“Honi soit qui mal y pense” – and other things I like to say under my breath


Some of my favourite phrases:

Honi soit qui mal y pense” is a French phrase that has been around since the mid 1300s and has been used in a lot of contexts, but it basically means “Evil to him who evil thinks”, which turns the speaker of slanderer back to eat their own words in a sense.

Here’s the first paragraph of the Wiki link on this phrase:

Honi soit qui mal y pense” is a French phrase meaning: “Shamed be he who thinks evil of it”. The phrase is sometimes archaically rendered as “Honi soit quy mal y pense”, “Hony soyt qe mal y pense” and various other phoneticizations. It is the motto of the English chivalric Order of the Garter. In Modern French it is rendered as “Honni soit qui mal y pense” (the modern conjugation of the verb honnir being honni). It is also written at the end of the manuscript Sir Gawain and the Green Knight but it appears to have been a later addition.[2] Its literal translation from Old French is “Shame be to him who thinks evil of it”.[3] It is sometimes re-interpreted as “Evil be to him who evil thinks”.


We have all be analyzed and criticized, especially for our actions, all our lives, from our parents, from our faiths, from our friends, and from our online “friends”. Criticism is good and makes one think. But  judging a person by certain actions they do not agree with does not get to the root of why in our spirits and minds and emotions we do them.

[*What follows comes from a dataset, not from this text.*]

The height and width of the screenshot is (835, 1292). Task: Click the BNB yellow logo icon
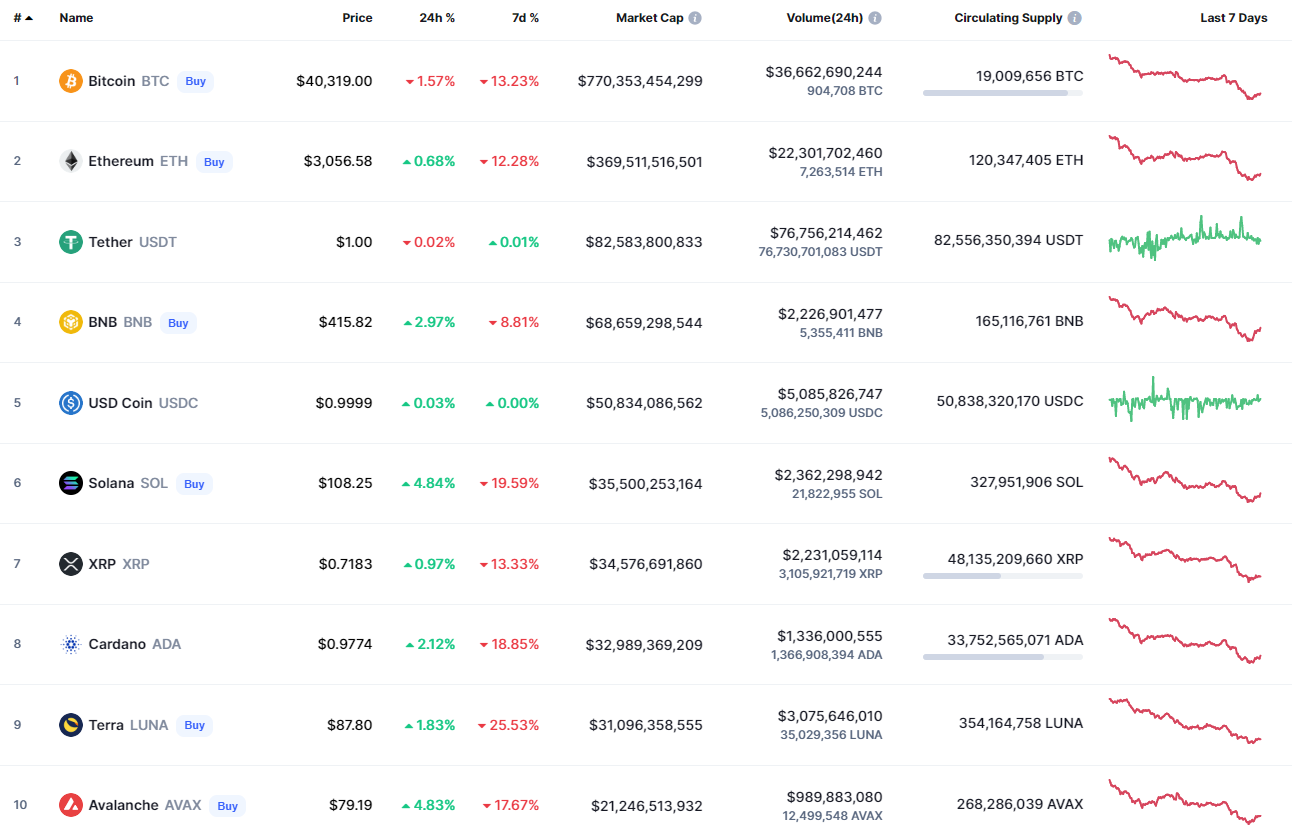[70, 322]
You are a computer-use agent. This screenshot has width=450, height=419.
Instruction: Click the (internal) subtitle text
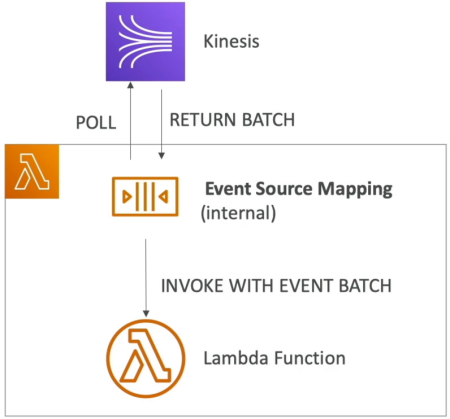(x=238, y=213)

Hell, I can even quote the Bible saying “Judge not that ye be not judged” in such circumstances.

Another one of my favourite phrases was written by the late High Priest of our coven over the doorway of our temple –  Temet Nosce” or Know Thyself. Of all the gods and metaphysics of the universe, all is within thee, so know your True Will of your Spirit and Soul and then you will be able to know the rest, perhaps.

Of course good ole Uncle Al penned the phrase – “Do what thou wilt shall be the whole of the Law. Love is the Law, Love under Will.” I actually prefer the German, which is Tu was du willst, soll sein das ganze Gesetz sein. Liebe ist das Gesetz, Liebe unter Willen.” (from Google translate so read German speaks please correct me if this is incorrect). It is the action the comes from the previous phrase.

So let’s summarize here – If you Know Thyself then you can Do What Thou Wilt within Love and if anyone criticizes it then Evil to them who evil thinks. Got it? I prefer to say these phrases in their foreign languages, mostly under my breath, when the situation calls for these blessings and curses to be applied. And a good spit on the ground afterwards seals it well.


All images from multiple sources on the www

4 thoughts on ““Honi soit qui mal y pense” – and other things I like to say under my breath

    • Thanks for that footnote Lauren and hopefully others will read the comments and find it. My elder teacher and High Priestess did not have a garter but where a garter would have been she had the tattoo of our coven, which is a lunar crescent with a star for each degree, thus she and i have three stars. Oh, and it is in blue woad color, lol. I have always been attracted to your lineage, as you know Tab in NC is too, but one linage is hard enough work for me as it is!

      • My tradition is known for it’s tattoos, we have tattoos for each degree that we all get. I’ve never seen anyone wear the garter, but most of our HPSs are far away from my own small group. I’ve always liked the stories around Honi soit qui mal y pense, our Beltane is centered around it. I think its a good phrase to always keep in mind.

        • My teacher was in her early 70s when she pulled up her skirt and showed me that tattoo on her upper thigh, and man did she have nice legs. So i have to get it as my first tat, just above the fold of left groin. And then of course i had to get a single pentagram to balance it, and now 33 tats of sigils and snakes later…. well you know how it goes. it is an addiction, lol.